Do not leave your pets outside around summer holidays; being kenneled, tethered, or loose will not make a difference. The outcome is traumatization or more traumatization. Bring them inside.
As always, be sure your pets have an appropriately fitting collar with proper tags identifying their name, home address, and your phone number. Microchipping pets and keeping the chip registration up to date aids in returning lost pets to their homes. Now is a great time to check the fitting of your pets’ collars and be sure their microchip registrations have current information.
The house is a nice safe place for the whole family, but it could use some modifications to create a comforting environment for pets during fireworks displays. Before nightfall, set up your home to have low lighting in each room accessible to your pets; not too bright, but bright enough to dissipate the light flashes of fireworks; not too dim, having a clear view of the area offers comfort and confidence to the animals. Close blinds and drapes to reduce visual stimuli. Use TVs or radios to drown out the noises from outside; fans and airconditioners tend to offer useful white noise as well.
Offer your pet a safe space where he or she can hide out during the loud noises. Kennels and pet houses work well for this purpose. You can place blankets over it to dampen the noises, and put pillows and blankets inside for comfort. Be aware that if panicked, your pet may destroy things that are accessible, so don’t put irreplaceable items in the kennel. Have the safe space set up well in advance so that your pet’s contingency plan includes this space for hiding.
Feed, water, and walk your pets about an hour before sundown. This way their needs are met prior to any anxiety - while panicking, animals will refuse food and water and may not be able to control their bowels. Not to mention that you won’t want to try to get them to go out to potty during the fireworks.
If your pet does panic, do not punish the behavior - they have no control over it. But also don’t reinforce it by petting and/or reassuring him or her. Handle the reaction by ignoring the behavior and trying to distract them - redirect his or her attention by playing or practicing their normal tricks. As tempting as it may be to make the night’s focus your pet’s welfare, avoid that and go about your normal routines making dinner, watching shows, doing house chores - your pets take their emotional cues from you, so being confident will reassure them while being anticipant will make them nervous.

* Provided data:

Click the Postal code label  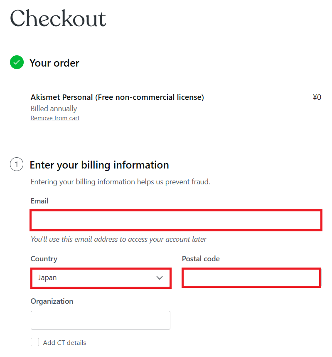tap(201, 259)
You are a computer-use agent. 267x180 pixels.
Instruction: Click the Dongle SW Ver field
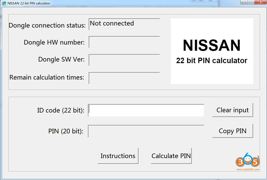[x=124, y=60]
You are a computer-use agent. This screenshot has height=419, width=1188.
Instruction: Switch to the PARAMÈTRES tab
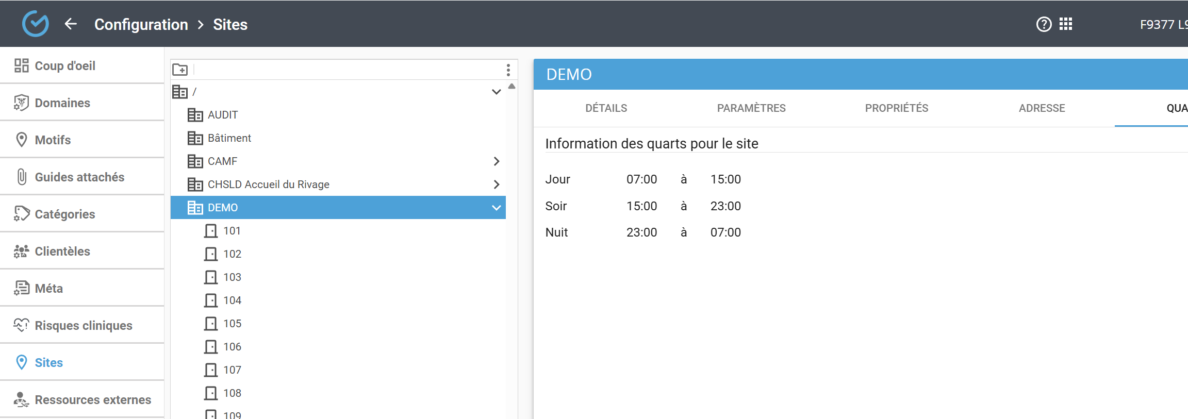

* Activity A:
In the text on keeping pets calm during fireworks, when should pets be fed, watered, and walked?
* Activity B:
Render this sentence from the text on keeping pets calm during fireworks in Spanish: "Close blinds and drapes to reduce visual stimuli."
* Activity C:
Continue the text on keeping pets calm during fireworks from its last sentence.

* Answer space A:
About an hour before sundown.

* Answer space B:
Cierre las persianas y las cortinas para reducir los estímulos visuales.

* Answer space C:
Know the signs of stress for your pets. Signs of stress in cats include running away and hiding, inappropriate urination or defecation, cowering, trembling/shaking, panting, vocalizing and refusing to eat. Signs of stress in dogs include pacing, panting, inappropriate barking, vomiting, diarrhea, trembling/shaking and refusal to eat.
Before letting your pets outside, check the yard for spent fireworks. Not only are they choking hazards, but the materials they are made of are toxic if ingested.
Keep this posted in your home: Pet Poison Helpline 1-800-213-6680
If your pet gets lost, contact local shelters and veterinarians immediately to give them your pet’s description. Post up Lost ads around the neighborhood as well as on sites like Craigslist and local pet lost and found Facebook groups. Your ads should describe the pet well but leave out key details that a person will only know if they have your pet up close - that way you can avoid scams in which a person contacts you pretending to have your pet. Never go alone to meet with someone who claims to have your pet.
Don’t rule out the possibility that your pet’s ongoing nervousness or anxiety may need to be medicated. If your pet displays anxious behavior frequently, consult with your veterinarian as well as a behaviorist.
Although it is a last-resort, pets that react uncontrollably to traumas like fireworks or storms despite all your efforts may require sedation. Ask your vet for recommendations and appropriate dosage for your pet.